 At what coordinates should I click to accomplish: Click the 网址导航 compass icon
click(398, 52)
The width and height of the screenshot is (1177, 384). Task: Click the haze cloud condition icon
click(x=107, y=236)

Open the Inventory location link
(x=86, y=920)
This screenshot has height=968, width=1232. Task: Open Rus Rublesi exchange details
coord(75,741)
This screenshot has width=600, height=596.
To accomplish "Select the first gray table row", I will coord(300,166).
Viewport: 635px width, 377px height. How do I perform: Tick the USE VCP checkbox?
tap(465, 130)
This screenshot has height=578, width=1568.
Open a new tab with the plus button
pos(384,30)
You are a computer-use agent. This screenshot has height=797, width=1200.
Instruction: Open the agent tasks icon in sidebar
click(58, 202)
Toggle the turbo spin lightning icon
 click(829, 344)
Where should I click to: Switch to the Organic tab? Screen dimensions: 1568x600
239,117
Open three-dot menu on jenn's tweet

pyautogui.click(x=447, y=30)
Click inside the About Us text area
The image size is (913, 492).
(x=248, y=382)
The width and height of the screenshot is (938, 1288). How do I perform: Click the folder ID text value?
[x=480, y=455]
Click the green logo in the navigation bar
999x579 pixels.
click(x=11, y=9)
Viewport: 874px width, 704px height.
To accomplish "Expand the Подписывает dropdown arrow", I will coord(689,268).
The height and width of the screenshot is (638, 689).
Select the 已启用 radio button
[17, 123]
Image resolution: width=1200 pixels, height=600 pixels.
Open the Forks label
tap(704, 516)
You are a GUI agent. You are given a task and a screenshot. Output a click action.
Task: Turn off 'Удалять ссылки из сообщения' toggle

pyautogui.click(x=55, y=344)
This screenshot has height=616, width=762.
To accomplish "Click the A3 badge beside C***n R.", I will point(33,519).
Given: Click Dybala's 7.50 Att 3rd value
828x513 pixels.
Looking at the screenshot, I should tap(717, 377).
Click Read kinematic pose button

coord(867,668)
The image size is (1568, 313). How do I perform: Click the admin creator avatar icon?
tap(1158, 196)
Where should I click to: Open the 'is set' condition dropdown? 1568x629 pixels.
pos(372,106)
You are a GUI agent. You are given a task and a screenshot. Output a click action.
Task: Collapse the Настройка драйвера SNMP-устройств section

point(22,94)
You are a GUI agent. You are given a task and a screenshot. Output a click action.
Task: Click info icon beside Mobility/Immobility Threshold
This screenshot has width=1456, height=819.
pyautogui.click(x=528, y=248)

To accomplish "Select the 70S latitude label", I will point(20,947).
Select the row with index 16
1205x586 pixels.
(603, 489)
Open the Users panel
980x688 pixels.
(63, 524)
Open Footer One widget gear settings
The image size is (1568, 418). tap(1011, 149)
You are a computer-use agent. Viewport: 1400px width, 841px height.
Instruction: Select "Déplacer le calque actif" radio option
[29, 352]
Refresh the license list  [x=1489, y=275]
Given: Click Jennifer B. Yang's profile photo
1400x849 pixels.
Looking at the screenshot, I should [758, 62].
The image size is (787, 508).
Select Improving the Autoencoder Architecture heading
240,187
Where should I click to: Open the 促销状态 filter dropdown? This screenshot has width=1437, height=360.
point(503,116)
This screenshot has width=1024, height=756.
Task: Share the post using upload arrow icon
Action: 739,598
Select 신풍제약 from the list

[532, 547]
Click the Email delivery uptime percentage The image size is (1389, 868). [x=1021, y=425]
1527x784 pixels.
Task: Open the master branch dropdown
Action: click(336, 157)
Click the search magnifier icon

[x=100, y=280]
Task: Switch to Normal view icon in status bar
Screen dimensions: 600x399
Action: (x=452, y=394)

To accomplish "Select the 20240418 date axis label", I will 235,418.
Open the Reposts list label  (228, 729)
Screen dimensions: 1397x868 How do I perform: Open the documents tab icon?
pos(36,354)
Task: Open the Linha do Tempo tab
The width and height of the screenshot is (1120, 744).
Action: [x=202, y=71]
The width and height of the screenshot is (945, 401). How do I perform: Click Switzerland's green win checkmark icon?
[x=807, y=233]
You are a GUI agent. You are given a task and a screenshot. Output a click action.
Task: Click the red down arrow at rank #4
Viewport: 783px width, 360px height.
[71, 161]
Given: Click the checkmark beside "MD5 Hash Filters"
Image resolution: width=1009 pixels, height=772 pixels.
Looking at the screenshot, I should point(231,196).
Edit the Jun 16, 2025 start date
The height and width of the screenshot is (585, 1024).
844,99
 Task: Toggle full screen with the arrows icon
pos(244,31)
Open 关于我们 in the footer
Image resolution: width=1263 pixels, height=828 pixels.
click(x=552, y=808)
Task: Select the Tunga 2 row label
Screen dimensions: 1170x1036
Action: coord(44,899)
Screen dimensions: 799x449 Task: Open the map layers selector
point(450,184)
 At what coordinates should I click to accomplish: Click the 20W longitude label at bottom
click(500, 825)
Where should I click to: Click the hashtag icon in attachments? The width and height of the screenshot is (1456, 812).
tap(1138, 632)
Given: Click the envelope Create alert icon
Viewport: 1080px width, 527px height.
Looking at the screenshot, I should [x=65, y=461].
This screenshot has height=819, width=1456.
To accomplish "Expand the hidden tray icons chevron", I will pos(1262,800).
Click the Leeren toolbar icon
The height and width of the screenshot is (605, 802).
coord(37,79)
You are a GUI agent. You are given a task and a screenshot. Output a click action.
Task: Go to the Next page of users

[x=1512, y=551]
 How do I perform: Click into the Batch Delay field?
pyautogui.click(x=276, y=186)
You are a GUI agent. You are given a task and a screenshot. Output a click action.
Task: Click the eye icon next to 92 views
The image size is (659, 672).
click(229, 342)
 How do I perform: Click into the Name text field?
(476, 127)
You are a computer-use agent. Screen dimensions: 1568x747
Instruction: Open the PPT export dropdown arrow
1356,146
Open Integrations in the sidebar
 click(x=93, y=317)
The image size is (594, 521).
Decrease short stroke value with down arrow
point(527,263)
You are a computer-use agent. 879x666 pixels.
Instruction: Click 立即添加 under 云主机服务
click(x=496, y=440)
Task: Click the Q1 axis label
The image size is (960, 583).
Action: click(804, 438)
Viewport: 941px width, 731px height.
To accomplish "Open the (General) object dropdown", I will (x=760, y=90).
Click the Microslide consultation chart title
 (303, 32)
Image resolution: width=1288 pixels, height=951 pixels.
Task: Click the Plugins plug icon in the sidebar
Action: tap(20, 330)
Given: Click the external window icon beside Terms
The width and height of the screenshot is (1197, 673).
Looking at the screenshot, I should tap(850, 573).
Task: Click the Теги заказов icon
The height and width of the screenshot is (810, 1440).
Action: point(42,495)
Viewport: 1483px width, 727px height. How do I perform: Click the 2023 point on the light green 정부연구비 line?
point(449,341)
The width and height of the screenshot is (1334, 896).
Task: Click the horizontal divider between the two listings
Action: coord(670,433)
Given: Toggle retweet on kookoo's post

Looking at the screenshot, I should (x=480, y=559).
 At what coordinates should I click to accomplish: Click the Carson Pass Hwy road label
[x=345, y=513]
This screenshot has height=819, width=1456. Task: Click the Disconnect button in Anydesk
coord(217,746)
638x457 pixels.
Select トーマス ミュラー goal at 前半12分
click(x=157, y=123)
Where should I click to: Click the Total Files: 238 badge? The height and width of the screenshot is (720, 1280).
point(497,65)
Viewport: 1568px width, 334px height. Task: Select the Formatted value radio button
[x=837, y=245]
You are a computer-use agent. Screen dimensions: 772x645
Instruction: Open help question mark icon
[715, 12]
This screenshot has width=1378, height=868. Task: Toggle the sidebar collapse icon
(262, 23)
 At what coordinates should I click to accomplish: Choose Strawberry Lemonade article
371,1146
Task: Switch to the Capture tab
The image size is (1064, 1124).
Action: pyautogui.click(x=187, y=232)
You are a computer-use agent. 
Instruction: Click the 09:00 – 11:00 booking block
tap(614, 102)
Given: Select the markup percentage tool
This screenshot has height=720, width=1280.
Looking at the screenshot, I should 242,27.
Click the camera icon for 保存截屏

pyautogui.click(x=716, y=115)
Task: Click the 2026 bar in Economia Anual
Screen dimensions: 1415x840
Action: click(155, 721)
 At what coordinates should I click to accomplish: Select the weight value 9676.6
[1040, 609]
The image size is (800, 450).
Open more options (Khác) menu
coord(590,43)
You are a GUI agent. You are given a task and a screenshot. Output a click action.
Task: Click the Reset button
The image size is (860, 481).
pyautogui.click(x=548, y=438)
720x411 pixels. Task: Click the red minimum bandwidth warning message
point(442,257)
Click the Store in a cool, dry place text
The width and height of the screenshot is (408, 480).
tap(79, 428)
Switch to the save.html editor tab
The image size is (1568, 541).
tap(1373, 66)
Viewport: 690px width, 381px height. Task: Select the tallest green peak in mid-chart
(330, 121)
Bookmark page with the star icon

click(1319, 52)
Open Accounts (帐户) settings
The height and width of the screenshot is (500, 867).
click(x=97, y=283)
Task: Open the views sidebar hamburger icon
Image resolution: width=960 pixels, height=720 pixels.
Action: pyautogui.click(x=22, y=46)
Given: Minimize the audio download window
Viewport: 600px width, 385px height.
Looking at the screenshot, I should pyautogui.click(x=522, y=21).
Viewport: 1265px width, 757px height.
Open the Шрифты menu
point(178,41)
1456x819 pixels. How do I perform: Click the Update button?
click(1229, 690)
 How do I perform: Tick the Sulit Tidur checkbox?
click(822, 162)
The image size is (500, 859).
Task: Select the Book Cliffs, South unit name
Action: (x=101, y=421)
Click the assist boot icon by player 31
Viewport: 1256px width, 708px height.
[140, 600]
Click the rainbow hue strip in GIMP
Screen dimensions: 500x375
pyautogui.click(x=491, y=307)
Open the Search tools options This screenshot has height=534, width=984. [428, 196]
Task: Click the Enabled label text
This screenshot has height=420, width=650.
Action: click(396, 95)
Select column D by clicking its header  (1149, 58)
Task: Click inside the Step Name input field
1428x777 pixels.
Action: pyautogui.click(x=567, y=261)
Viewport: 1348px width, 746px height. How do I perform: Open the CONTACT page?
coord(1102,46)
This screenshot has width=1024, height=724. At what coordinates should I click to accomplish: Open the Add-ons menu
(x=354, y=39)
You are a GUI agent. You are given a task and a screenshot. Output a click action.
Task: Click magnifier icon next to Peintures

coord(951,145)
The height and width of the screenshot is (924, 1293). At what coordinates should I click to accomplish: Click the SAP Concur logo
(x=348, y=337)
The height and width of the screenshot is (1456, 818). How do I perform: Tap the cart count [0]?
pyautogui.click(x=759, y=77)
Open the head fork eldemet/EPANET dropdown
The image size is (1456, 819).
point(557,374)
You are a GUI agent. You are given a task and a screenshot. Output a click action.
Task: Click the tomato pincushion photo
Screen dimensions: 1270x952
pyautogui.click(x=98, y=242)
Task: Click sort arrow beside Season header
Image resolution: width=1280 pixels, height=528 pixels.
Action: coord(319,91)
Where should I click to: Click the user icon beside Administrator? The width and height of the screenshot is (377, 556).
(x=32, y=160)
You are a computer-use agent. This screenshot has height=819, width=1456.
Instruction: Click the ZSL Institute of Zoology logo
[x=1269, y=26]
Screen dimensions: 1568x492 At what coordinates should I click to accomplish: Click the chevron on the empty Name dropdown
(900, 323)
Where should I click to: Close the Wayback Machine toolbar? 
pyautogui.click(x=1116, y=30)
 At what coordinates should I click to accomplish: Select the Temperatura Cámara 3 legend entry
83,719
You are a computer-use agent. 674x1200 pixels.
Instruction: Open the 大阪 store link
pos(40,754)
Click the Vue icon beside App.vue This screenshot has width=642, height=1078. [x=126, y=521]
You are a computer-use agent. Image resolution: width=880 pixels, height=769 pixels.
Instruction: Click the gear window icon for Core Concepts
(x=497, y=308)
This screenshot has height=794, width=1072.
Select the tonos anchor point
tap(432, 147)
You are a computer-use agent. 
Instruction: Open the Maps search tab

_PROBLEM STATEMENT:_ Please filter the listing above, copying in full each line that contains the string "perform". Case counts, so a line matches only if its letters have the same capitalization.

_REPLY TO THE TASK:_
Viewport: 635px width, 377px height. How do I perform: Tick the USE VCP checkbox?
The width and height of the screenshot is (938, 1288). How do I perform: Click the folder ID text value?
The image size is (1568, 313). How do I perform: Click the admin creator avatar icon?
Screen dimensions: 1397x868 How do I perform: Open the documents tab icon?
The width and height of the screenshot is (945, 401). How do I perform: Click Switzerland's green win checkmark icon?
 How do I perform: Click into the Batch Delay field?
 How do I perform: Click into the Name text field?
Viewport: 1483px width, 727px height. How do I perform: Click the 2023 point on the light green 정부연구비 line?
1456x819 pixels. How do I perform: Click the Update button?
 How do I perform: Tick the Sulit Tidur checkbox?
Viewport: 1348px width, 746px height. How do I perform: Open the CONTACT page?
The height and width of the screenshot is (1456, 818). How do I perform: Tap the cart count [0]?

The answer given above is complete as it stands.